April 25, 2024

GE’S ULTRASOUND MACHINES AND INDIA’S GENDERCIDE

 General Electric Co has come under the spotlight in the Wall Street Journal for supplying Indian doctors with the ultrasound machines which enable sex-selective abortions. GE is the market leader in these products through a joint venture with the Indian multinational Wipro Ltd. Other vendors in the US$77 million Indian market include Toshiba, Siemens, Philips, and a Chinese firm, Mindray International Medical. Sales rose 10% in 2006.

The Indian government and women’s rights activists are targeting doctors using ultrasounds to reduce the number of female abortions. The government banned sex selection in 1994, although this does not seem to have straightened up an increasingly skewed sex ratio. It now requires any clinic with an ultrasound machine to register with the local government and to provide an affidavit that it will not conduct sex selection. So far, more than 30,000 ultrasound machines have been registered.
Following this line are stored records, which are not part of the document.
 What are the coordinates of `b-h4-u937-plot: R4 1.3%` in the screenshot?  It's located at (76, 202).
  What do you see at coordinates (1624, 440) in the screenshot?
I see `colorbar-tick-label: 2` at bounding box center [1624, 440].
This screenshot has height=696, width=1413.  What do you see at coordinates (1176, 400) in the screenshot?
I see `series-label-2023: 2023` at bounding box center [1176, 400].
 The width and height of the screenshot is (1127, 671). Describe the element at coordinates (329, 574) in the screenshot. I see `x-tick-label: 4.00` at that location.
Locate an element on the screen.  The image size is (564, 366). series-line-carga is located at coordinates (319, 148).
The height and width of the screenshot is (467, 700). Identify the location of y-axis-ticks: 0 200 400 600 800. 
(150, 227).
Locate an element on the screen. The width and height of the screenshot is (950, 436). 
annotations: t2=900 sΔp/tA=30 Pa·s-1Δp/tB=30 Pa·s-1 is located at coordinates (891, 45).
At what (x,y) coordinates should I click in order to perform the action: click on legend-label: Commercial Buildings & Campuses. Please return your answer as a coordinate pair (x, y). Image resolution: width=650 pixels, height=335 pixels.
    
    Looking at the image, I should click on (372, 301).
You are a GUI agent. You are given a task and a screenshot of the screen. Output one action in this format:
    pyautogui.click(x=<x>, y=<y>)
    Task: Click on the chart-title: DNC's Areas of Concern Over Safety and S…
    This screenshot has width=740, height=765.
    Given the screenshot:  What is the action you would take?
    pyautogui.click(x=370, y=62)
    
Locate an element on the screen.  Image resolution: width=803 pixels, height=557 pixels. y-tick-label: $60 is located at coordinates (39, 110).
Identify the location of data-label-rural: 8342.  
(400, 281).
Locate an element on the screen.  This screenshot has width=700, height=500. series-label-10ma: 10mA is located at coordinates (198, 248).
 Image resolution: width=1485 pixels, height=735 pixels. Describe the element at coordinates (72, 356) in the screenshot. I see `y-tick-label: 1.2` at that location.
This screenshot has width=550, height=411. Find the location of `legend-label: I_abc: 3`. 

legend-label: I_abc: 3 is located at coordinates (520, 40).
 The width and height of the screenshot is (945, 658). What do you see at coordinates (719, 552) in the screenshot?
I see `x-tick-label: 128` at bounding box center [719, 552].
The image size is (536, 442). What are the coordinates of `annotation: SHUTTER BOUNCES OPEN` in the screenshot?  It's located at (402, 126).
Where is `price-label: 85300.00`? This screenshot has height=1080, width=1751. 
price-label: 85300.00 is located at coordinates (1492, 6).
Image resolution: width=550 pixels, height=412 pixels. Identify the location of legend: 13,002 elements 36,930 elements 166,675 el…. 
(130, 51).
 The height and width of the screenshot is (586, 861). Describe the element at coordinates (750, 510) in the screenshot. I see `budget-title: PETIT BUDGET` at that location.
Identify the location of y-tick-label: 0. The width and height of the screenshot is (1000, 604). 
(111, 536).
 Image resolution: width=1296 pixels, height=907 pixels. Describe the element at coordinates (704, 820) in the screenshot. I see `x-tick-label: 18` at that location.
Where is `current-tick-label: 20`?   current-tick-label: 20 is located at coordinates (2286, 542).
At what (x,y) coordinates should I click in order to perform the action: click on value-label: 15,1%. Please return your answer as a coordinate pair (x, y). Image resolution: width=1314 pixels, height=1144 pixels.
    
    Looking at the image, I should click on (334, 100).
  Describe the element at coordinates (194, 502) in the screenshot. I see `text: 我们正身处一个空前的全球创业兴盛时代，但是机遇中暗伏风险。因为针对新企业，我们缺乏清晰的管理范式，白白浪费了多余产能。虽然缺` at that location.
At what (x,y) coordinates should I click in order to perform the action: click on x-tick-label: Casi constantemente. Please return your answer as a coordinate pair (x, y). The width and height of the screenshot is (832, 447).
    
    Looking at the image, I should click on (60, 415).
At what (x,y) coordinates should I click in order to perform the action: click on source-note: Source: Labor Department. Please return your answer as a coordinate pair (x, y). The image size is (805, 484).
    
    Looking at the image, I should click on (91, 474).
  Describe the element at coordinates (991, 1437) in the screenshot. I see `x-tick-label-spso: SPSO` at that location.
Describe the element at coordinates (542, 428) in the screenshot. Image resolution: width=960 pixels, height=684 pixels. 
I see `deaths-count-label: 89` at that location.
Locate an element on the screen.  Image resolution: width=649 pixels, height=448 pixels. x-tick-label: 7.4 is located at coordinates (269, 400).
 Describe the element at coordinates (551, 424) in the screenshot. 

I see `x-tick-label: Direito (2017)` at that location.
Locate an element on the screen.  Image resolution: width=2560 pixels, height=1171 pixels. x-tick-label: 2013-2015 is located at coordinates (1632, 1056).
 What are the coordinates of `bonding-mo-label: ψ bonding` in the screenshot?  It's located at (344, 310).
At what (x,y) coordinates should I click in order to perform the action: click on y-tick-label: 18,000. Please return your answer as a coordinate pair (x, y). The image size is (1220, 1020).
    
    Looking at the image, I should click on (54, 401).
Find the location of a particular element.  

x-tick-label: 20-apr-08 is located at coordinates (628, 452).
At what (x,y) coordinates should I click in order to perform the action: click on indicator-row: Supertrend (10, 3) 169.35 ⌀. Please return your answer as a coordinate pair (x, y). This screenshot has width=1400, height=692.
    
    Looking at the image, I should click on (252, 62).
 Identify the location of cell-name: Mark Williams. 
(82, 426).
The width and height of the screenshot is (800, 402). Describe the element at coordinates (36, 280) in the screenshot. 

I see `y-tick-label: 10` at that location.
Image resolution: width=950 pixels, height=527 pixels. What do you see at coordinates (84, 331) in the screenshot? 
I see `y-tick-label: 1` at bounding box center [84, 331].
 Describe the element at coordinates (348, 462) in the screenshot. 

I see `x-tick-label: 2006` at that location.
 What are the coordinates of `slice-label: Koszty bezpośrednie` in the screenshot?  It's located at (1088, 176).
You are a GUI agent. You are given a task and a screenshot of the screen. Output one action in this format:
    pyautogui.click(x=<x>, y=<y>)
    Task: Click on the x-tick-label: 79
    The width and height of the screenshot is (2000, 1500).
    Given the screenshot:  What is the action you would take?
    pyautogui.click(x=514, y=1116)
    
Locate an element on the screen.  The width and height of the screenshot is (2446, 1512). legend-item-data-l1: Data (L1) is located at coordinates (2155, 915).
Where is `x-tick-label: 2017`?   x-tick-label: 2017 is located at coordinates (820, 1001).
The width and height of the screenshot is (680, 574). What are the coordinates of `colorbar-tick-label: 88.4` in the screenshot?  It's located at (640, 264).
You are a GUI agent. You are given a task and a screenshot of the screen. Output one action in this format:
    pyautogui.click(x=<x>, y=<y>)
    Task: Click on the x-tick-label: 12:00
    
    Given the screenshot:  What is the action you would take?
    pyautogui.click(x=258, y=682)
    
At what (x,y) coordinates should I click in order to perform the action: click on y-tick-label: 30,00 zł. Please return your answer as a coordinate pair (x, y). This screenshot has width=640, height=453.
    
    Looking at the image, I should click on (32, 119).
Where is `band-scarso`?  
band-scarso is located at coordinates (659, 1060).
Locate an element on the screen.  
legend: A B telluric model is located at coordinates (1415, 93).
GE insists that it is complying with the law. It has educated its own sales force about the regulations, demanded affidavits of its own, and even audits its customers. In 2004, the first full year it implemented these measures, its sales in India contracted by 10%. A sharp decline in its budget $7,500 black and white ultrasound machine was partly responsible.

Nonetheless, the problem itself doesn’t seem to be contracting. Last month prosecutors in Hyderabad opened a case against GE and Wipro and against Erbis Engineering, the Indian distributor for Toshiba. The government alleges that these companies knowingly supplied ultrasound machines to unregistered clinics which were performing sex selection tests. The chief executive of GE Healthcare South Asia, Mr V. Raja, says that GE would never supply a machine to a customer who might break the law. "There is no winking or blinking," he says.

Proving guilt or innocence will be tricky. The Hyderabad case involves a clinic which had not kept proper paperwork for two years. An ultrasound machine, said the clinic’s owner, was the property of a freelance radiologist. It is possible for doctors to sell ultrasound machines to other doctors.

A spot check by the WSJ on a clinic in the small village of Indergarh found a dozen women waiting for an ultrasound on a GE Logiq 100. The doctor insisted that he would never, ever, disclose the sex of a foetus. But he had no registration papers for the machine and no proof of ownership. Mr Raja wipes his hands of the problem. It is the job of the government, not ultrasound manufacturers, to turn around India’s preference for boys. "A lot of education has to happen and the government has to do it," he told the WSJ.